I used to follow professional football. Admittedly, this was back in the time before Christ. Or as he is referred to in modern day, Peyton Manning.
The eighties was a halcyon decade of football to my way of thinking. The game was still a rugged bit of ugly played by men who hit the snot out of pretty boy quarterbacks without fear of yellow flags or cash penalties. I believe it’s why Terry Bradshaw went prematurely bald, and senile.
Hence, in the case of Ray Lewis vs. Tom Brady, I have to take the side of the former. Lewis is right to voice his anger over the kid glove treatment of quarterbacks as mandated by the league. It’s football, a collision sport. It isn’t “Dancing with the Stars”. Today’s game is no safer than it was, say, twenty five years ago. It’s just packaged as such. Like nicotine in cleats.
Commissioner Goodell says the rules have been fitted to protect all players, but in reality, the rules have simply created a protected class: quarterbacks. The commish is being disingenuous when he blathers on about safety being tantamount and that’s why Lewis and his defensive mates protest so vehemently. They know the deal.
It’s not about safety as much as it is about selling. Quarterbacks are the top of the food chain when it comes to pitching the product. It’s not nearly so easy to sell sell sell when you’re lying on your back–unless you’re Jenna Jamison.
Sure, plenty of forgettable stuff happened in the eighties- two work stoppages, replacement players, Buddy Ball. But it was still football. It hadn’t turned into the billion dollar concern that has transformed the fandom into serfdom.
Games were played in cavernous, multi-purpose stadiums with no aesthetic value because, let’s face it, a football game can be played in a parking lot and it wouldn’t matter. Today’s state of the art palaces that house world class eateries, microbreweries and clothiers are supposed to enhance the fan experience. The fans who’ve been priced out of the game will have to take the league’s word for it, I guess.
And these throwback uniforms? Back in the eighties, they were IT. And it was home and away, there weren’t scores of alternate versions. In the eighties, the Chargers were disco lemonade. The Pats were Norman Rockwell solid. The Falcons wore red- not ‘check me out gangstah black’.
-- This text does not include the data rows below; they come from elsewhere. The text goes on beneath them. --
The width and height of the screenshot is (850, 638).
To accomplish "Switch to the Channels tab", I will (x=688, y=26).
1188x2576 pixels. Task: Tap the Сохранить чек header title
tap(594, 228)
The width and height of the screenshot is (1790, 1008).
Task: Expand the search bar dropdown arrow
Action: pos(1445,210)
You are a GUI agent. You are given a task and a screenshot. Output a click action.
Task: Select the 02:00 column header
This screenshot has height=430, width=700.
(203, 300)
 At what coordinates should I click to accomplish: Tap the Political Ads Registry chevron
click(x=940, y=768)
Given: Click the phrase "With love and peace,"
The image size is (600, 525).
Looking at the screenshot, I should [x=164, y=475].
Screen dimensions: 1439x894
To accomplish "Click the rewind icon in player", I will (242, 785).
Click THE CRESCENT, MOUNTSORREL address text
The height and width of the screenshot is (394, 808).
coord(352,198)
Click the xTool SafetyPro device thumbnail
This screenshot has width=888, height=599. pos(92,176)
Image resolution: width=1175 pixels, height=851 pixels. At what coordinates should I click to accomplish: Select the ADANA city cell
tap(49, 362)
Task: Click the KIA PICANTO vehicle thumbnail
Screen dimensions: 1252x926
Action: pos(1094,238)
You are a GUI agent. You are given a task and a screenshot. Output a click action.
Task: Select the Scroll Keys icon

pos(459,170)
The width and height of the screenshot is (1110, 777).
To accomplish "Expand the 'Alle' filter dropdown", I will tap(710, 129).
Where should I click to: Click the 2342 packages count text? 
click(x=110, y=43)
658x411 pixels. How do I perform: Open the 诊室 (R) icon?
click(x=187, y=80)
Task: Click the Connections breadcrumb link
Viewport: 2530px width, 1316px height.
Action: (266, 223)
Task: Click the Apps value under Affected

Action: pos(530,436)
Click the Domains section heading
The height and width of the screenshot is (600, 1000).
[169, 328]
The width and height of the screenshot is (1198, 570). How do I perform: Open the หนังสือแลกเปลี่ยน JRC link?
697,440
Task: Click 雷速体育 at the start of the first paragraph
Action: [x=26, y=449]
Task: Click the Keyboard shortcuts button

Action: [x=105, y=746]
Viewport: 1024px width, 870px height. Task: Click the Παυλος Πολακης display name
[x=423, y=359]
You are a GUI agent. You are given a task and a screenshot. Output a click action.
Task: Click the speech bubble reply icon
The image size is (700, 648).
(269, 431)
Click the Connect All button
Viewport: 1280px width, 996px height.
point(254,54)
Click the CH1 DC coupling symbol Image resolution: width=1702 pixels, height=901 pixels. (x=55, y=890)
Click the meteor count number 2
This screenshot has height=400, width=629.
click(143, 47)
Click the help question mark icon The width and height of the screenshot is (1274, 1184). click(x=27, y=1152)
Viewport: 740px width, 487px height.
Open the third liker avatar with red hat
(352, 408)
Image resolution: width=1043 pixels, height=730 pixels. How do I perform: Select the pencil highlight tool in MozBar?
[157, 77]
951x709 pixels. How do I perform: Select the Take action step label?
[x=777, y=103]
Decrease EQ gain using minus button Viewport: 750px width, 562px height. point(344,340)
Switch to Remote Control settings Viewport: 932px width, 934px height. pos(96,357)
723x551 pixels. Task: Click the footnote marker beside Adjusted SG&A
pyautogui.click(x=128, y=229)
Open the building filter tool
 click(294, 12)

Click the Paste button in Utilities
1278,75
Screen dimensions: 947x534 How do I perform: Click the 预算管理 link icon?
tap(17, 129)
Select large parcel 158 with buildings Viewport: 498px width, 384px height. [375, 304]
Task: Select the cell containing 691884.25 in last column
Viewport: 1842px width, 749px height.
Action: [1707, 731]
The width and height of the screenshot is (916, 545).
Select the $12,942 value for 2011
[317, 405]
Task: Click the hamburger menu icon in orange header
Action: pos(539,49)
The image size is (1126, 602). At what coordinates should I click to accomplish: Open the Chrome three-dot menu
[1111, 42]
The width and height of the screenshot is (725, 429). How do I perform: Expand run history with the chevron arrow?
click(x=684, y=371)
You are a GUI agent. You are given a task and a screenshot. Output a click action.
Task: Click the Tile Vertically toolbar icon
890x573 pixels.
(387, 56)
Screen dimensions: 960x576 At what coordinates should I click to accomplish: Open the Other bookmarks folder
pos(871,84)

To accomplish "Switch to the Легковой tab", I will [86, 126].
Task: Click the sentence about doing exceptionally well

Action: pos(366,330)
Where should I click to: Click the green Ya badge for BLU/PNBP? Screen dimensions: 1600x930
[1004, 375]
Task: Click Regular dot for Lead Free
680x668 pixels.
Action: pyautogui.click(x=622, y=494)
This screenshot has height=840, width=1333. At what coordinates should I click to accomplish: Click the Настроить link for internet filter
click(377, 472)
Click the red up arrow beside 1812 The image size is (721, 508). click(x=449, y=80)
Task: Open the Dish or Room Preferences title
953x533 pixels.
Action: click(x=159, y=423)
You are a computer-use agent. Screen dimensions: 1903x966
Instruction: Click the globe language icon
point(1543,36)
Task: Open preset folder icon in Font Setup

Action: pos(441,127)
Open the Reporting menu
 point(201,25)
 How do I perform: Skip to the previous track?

There were no salary caps for the owners to circumvent. Chris Berman was some guy on some funny sounding sports network. The tick tock of Sixty Minutes signaled the end of Sunday business and there was ONE Monday Night game. Conspicuously absent from the production- studio shows, five minute intros, sports tickers, pregame concerts and fireworks. None of these things were missed since none of these things were relevant to the game you had tuned in to watch.
We didn’t celebrate cold weather games in the eighties. We simply survived them. Hosting a cold weather Super Bowl? They tried it with Detroit and it was a miserable failure. And Detroit had a dome.
But this is a new, transparent age for the sport. And by transparency I mean to say, ripe with contradictions.
On the one hand the league sits any player with signs of a concussion. With the other hand they fist bump in determined unity while claiming that two more games must be added to an already rigorous schedule.
It’s difficult to understand what the narrative of the new NFL is supposed to be, what with the talk coming from both sides of their mouth.
Where have you gone Joe Montana?
Tonight’s drink: Brooklyn Pennant Ale
Looks like honey and goes down just as sweetly. This pale ale was the perfect way to go on a Monday night sans football. It’s got a quick trigger but a friendly payback. I just love Brooklyn Brewery.